December 17, 2017

The Ethos Behind Egg Collective, a Firm Founded by Three Powerhouse Women

At Egg Collective—a firm founded by three pioneering women with backgrounds in art, architecture, and woodworking—design verges on the sculptural.

by Nicole Haddad

Egg Collective
Egg cofounders Stephanie Beamer, Crystal Ellis, and Hillary Petrie.
Egg Collective
The Ritter chest—shown with a stone top—plays well with the Wu
side table/stool and artwork the trio curates from a handful of artists
they admire.

MATERIAL CONNECTION

In 2011, Stephanie Beamer, Crystal Ellis, and Hillary Petrie opened Egg Collective—an idea born from a shared love of the scale and concept-to-fruition experience of making furniture. "We moved to New York with the intention of giving ourselves nine months to design and prototype a body of work," says Ellis. Less than a year later, the trio—who met while attending architecture school at Washington University in St. Louis—debuted their designs at ICFF and promptly won a Best New Designer award. Now, the company's woodshop—located in Sunset Park, Brooklyn's Industry City—is joined by an ultra-chic showroom on Hudson Street in Manhattan.

Egg Collective
The Julie Credenza, with dovetailed drawers, comes in two or four door versions.
The Pete & Nora floor lamp is made of steel and handblown glass.

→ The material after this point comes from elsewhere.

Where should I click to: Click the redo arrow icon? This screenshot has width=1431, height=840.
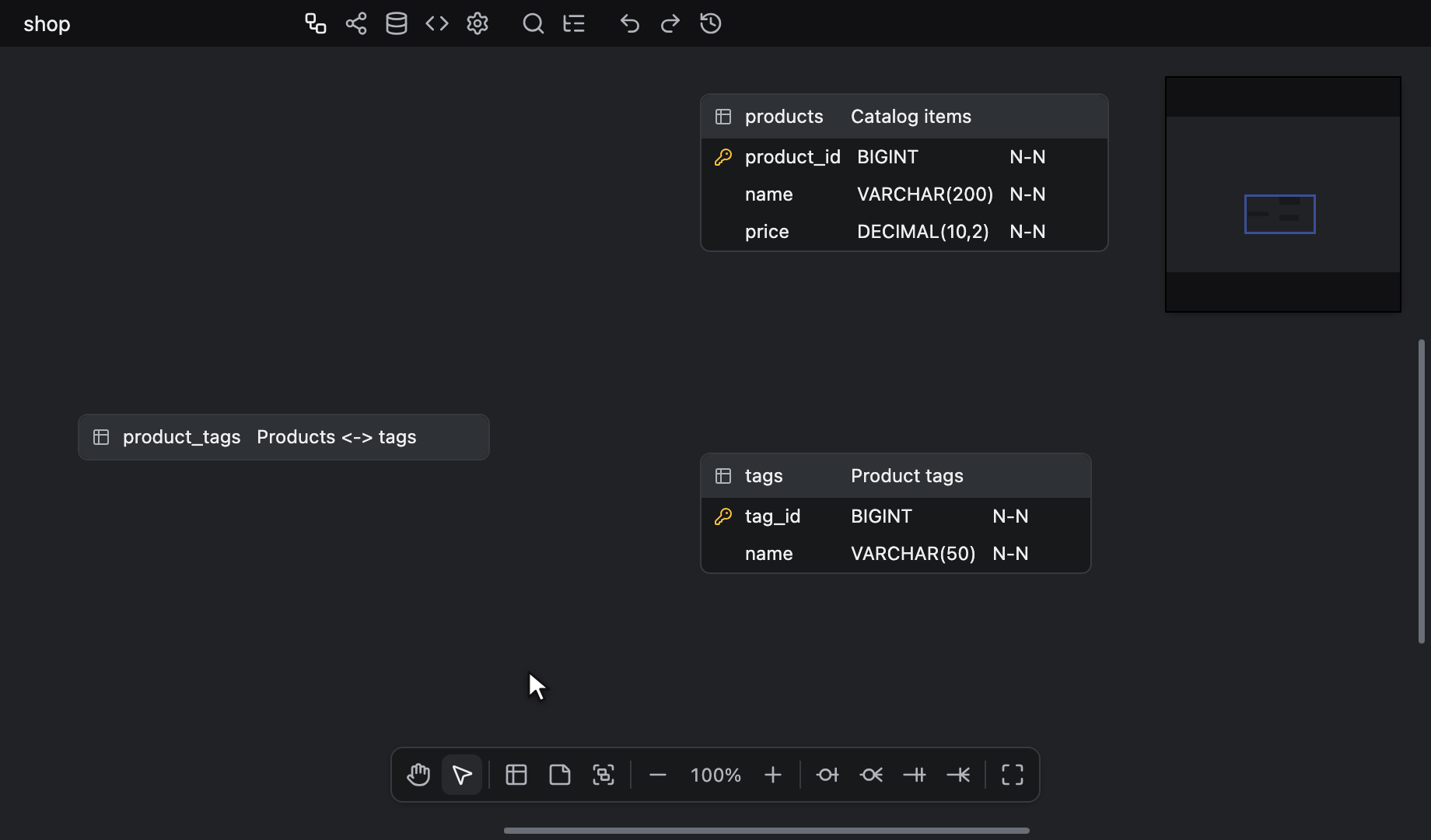(670, 23)
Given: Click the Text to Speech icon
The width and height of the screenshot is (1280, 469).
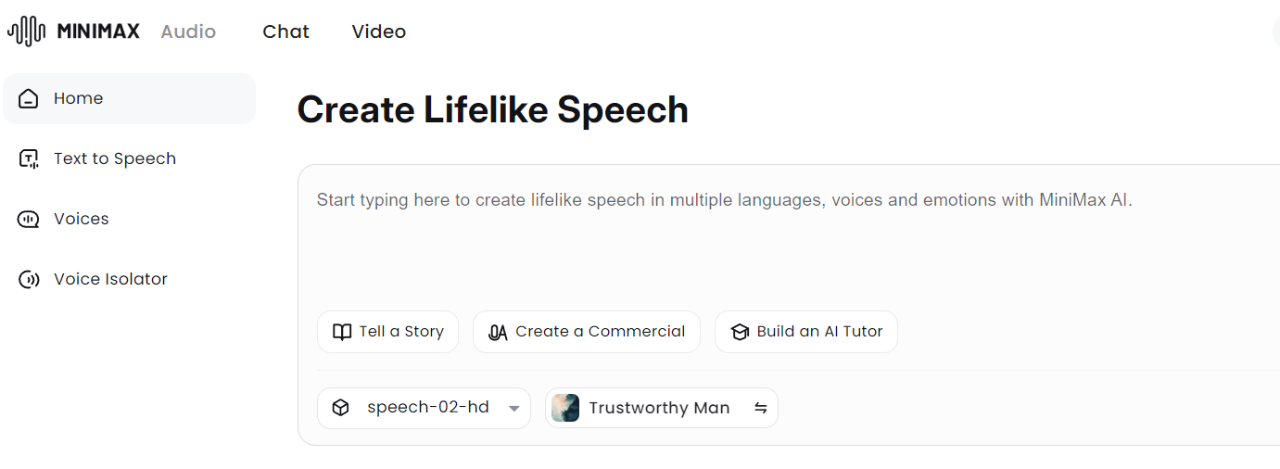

Egg's minimalist visual language is encapsulated in a striking collection of furniture, accessories, lighting, and more—handcrafted by them in their woodshop or made in collaboration with local fabricators. Seemingly austere brass-and-marble hexagonal side tables, blackened-steel cocktail tables, and hair-on-hide upholstered side chairs exude a richness at odds with the simple materials like wood, metal, glass, stone, and leather the designers are drawn to. "We grew up in the 90s and early 2000s, when mass production really started peaking" explains Ellis. "Our designs are a reaction to that—we want to make things that stand the test of time." Metals are chosen for their ability to develop a desirable patina over time, with live metal finishes often purposely left on products.

Egg Collective
Left to right: A polished brass top and a Pietra Cardosa marble base make up the Hawley side table; Densen side chair; The Francis desk and Feehan mirror.

Material integrity is key to Egg's ethos—and really, what is more beautiful than an old worn leather sofa or a piece of brass that exhibits the traces of the hands that have held it over the years? "People often feel detached from their objects because of the way they are made—so therefore they feel disposable," explains Ellis. "We want to create pieces that are an investment and will outlast us, and which will hopefully be handed down from generation to generation." Considering the name Egg Collective stems from the idea of an egg being the perfect natural minimal form with something inside, yet to be hatched—we cannot wait to see what they conceive of next.